Então, para ele, tem que permanecer o que está na Constituição, mas com um “puxadinho”, um adendo simples que não impeça o direito por causa do excessivo detalhamento sobre a forma como ele deve ser exercido. Serviços inadiáveis, por exemplo, afirmou Barela, são temas da própria negociação coletiva, seja com municípios, estados e União. Os servidores sabem muito bem o que é inadiável, não é preciso estabelecer isso, e devem deixar claro à população que o caos na saúde, na educação, não é culpa de grevistas, e sim do governo: “O Congresso, os empresários, o Judiciário, beneficiam os ricos, então o que nos vale é continuar na luta”.

O palestrante criticou pontos da “Proposta de regulamentação da negociação coletiva, direito de greve e afastamento de dirigentes do setor público”, feita por centrais sindicais.

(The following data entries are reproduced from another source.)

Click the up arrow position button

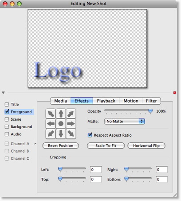click(x=61, y=114)
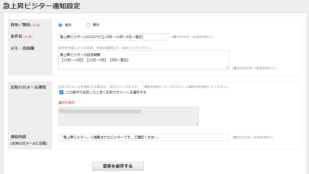
Task: Toggle the お知らせメールを通知する checkbox
Action: [x=61, y=92]
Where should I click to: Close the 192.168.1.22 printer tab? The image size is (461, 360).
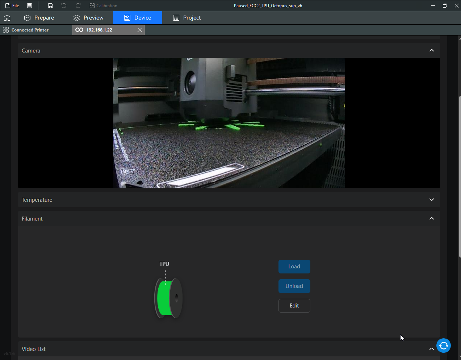[x=140, y=30]
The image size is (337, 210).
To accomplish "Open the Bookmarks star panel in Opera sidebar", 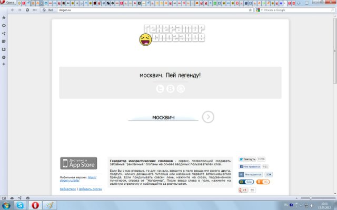I will click(4, 18).
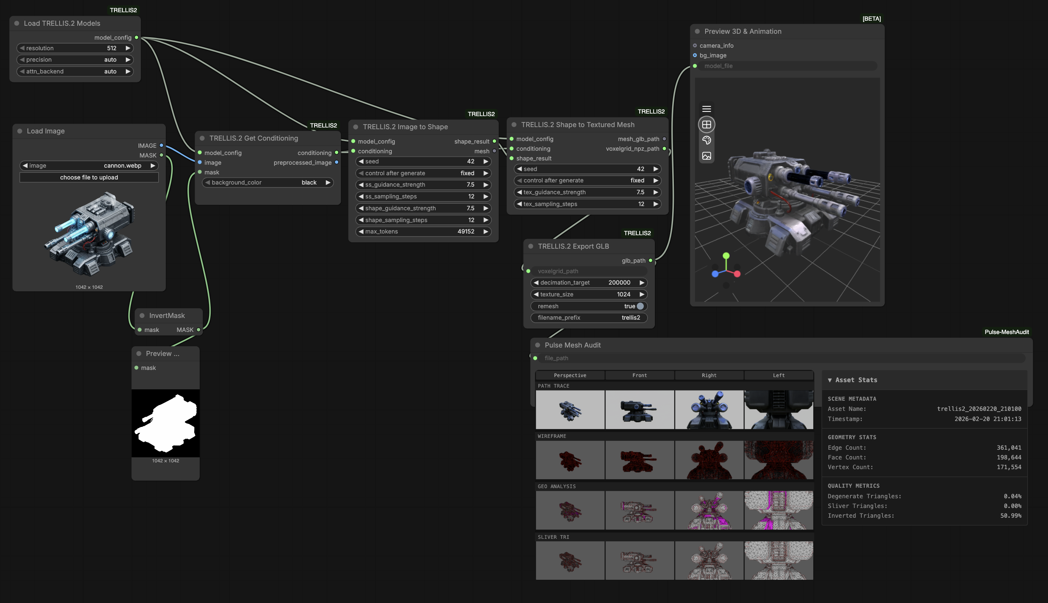Click the blue Z-axis gizmo handle
The image size is (1048, 603).
(x=715, y=274)
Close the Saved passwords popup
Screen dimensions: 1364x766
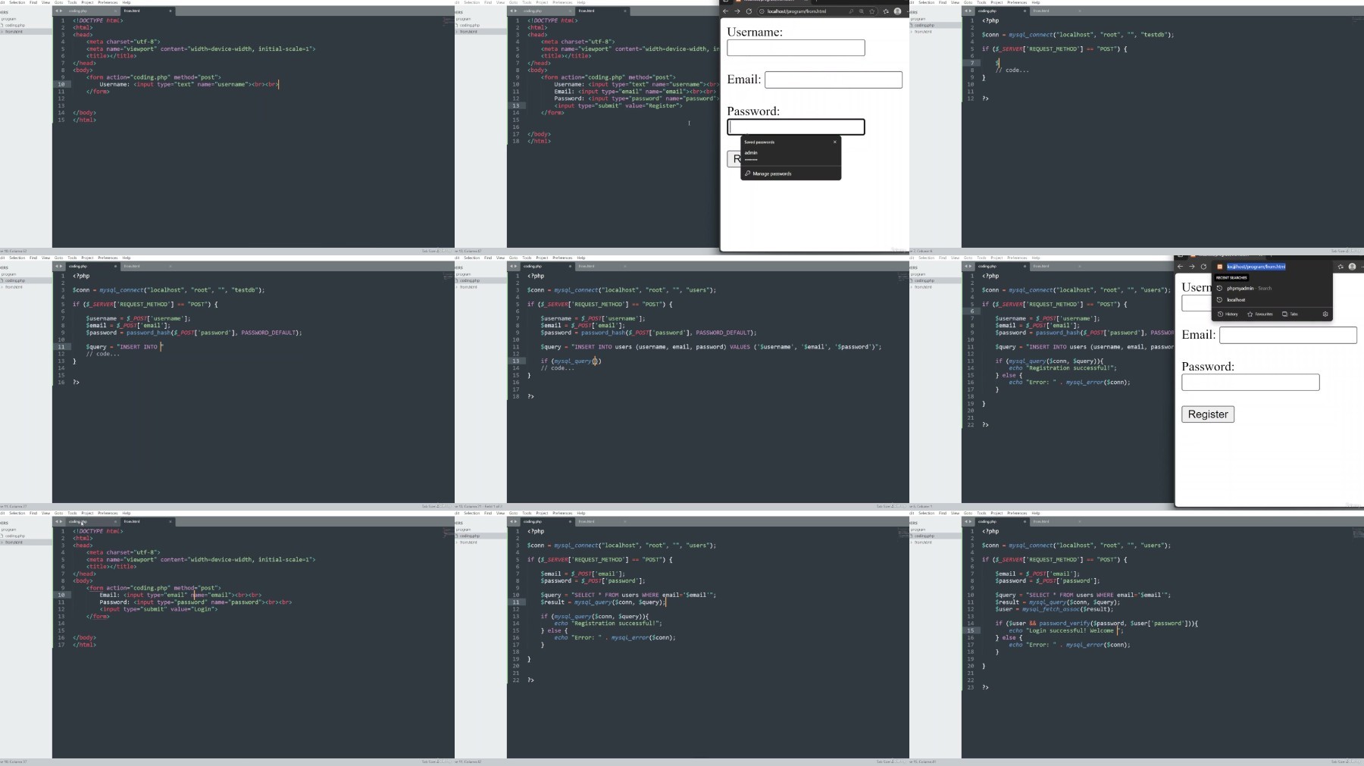tap(835, 142)
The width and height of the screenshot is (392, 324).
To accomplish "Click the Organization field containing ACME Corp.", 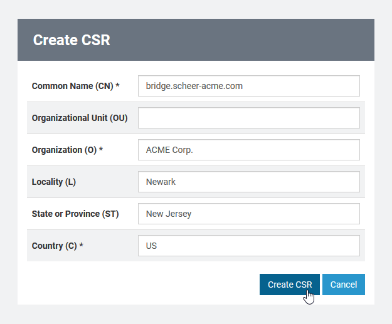I will point(248,150).

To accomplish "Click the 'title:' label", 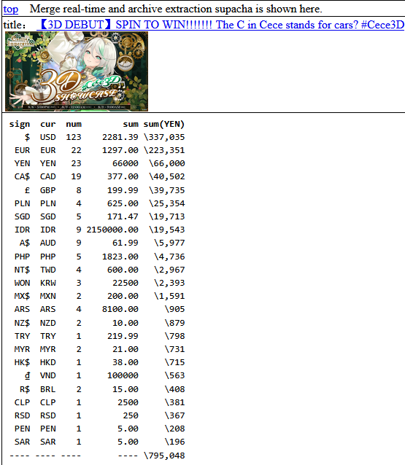I will 15,25.
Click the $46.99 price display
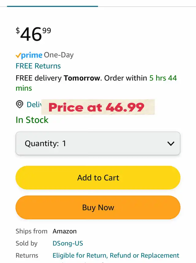The image size is (196, 263). tap(33, 34)
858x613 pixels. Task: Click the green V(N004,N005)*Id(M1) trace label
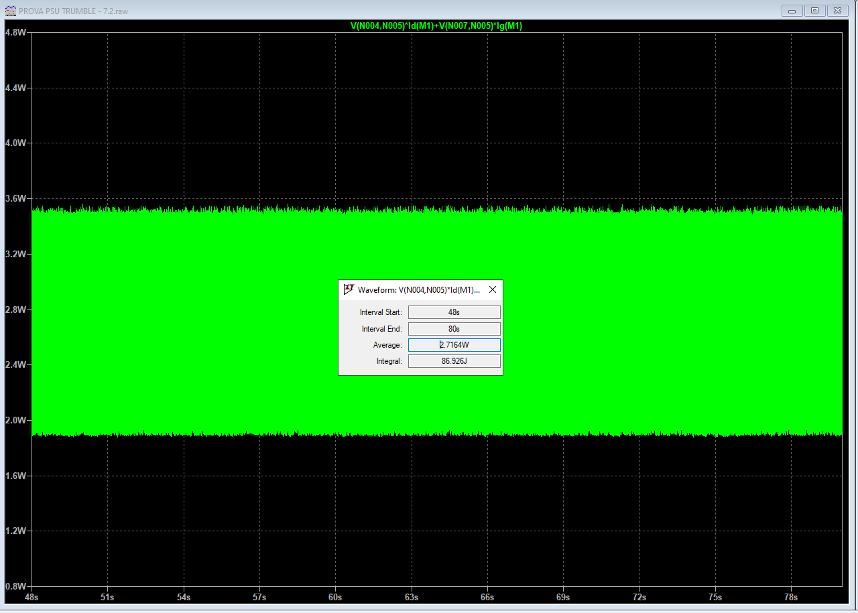(x=436, y=25)
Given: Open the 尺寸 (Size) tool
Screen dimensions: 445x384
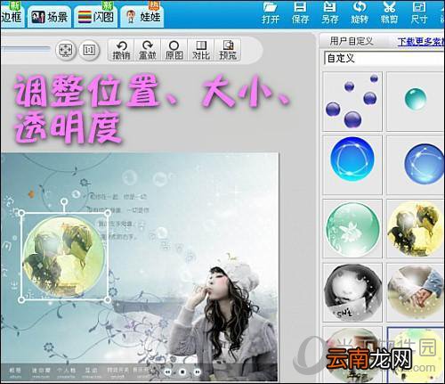Looking at the screenshot, I should tap(419, 13).
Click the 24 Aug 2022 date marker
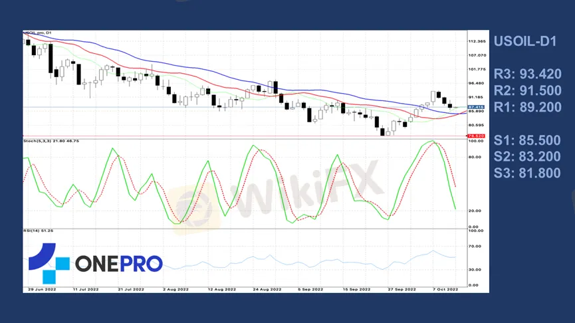 click(x=267, y=289)
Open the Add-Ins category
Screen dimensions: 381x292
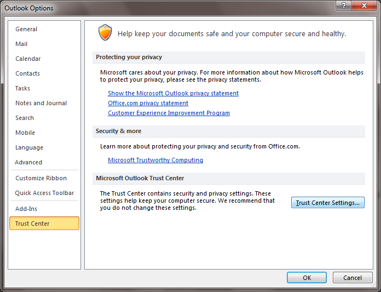point(26,209)
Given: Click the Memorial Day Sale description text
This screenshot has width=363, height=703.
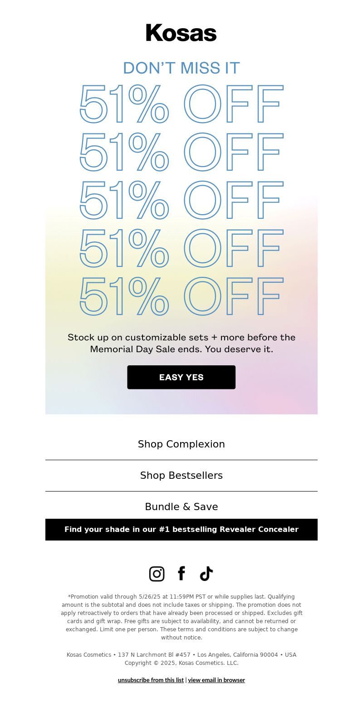Looking at the screenshot, I should pos(182,343).
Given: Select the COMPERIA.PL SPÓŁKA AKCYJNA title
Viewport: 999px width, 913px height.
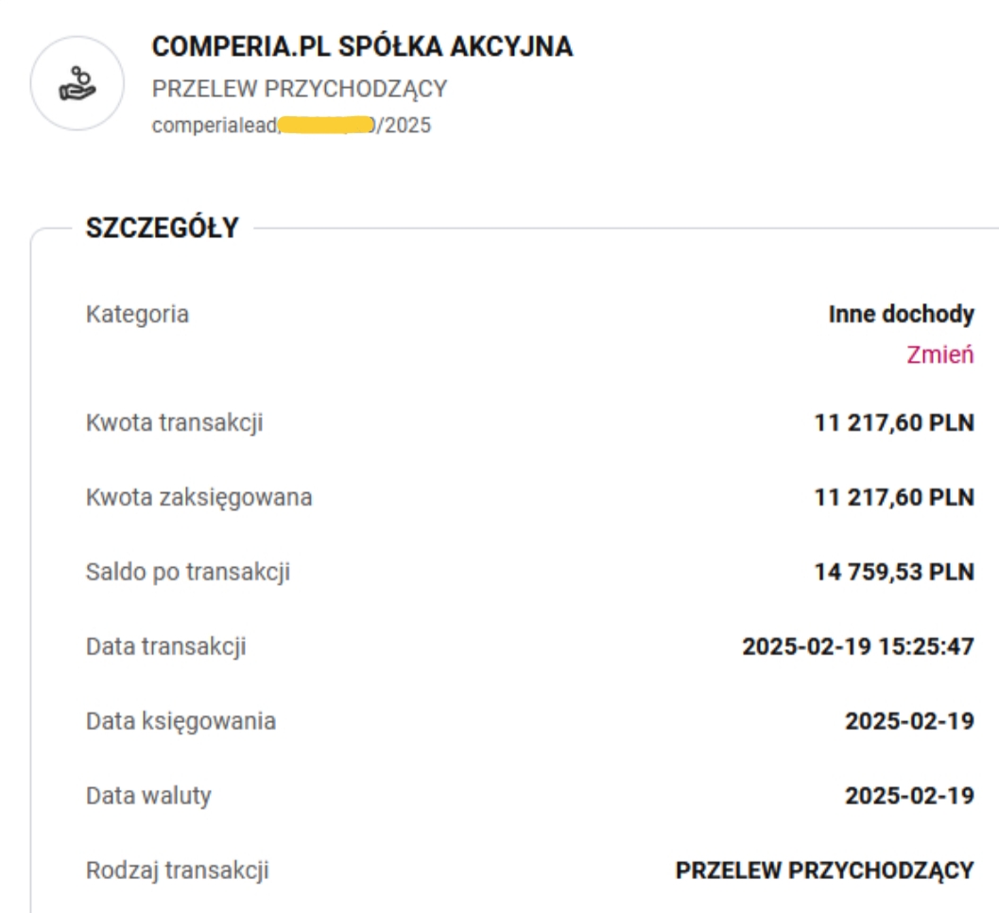Looking at the screenshot, I should click(362, 47).
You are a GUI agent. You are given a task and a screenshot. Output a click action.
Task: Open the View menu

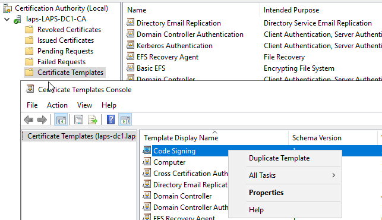point(84,105)
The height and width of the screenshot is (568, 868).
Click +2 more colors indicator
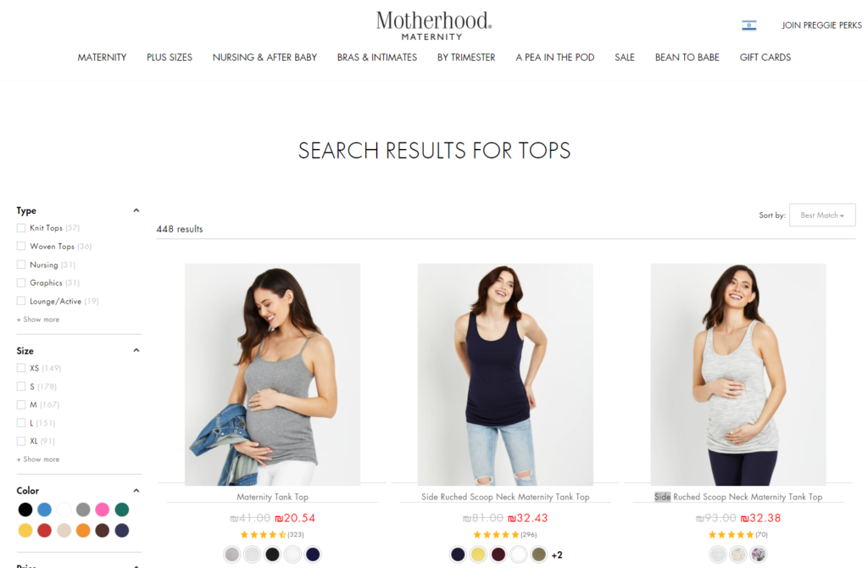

Dois artigos em especial chamam a atenção. O 26 diz que “os grevistas deverão garantir a manutenção de 30% dos serviços e atividades considerados inadiáveis, destinados a garantir as necessidades da população”. O artigo 28 prevê que “as faltas ao trabalho em decorrência de greve serão objeto de negociação, devendo produzir um plano de compensação que contemple os dias parados e/ou o trabalho não realizado”. Ou seja, centrais que representam os trabalhadores se adiantam, por conta própria, para definir percentuais e formas de negociação dos dias parados, um prato feito sob medida para o governo.

No debate, foi mencionada a greve dos servidores da saúde em SC, que está sendo severamente punida pelo governo Raimundo Colombo. Os três palestrantes enfatizaram que, nesse momento, a greve deve contar com o apoio de todos os sindicatos, e com base em uma solidariedade ativa e de compromisso com esses trabalhadores. Foi aprovada moção de repúdio contra a forma como o governo do estado atua, não abrindo negociação. Também foi aprovada moção pela anulação da reforma da Previdência de 2003, porque sua aprovação ocorreu em um período no qual parlamentares da base aliada ao primeiro governo do ex-presidente Lula receberam dinheiro para apoiar projetos, caso em julgamento na Ação Penal 470, do “mensalão”.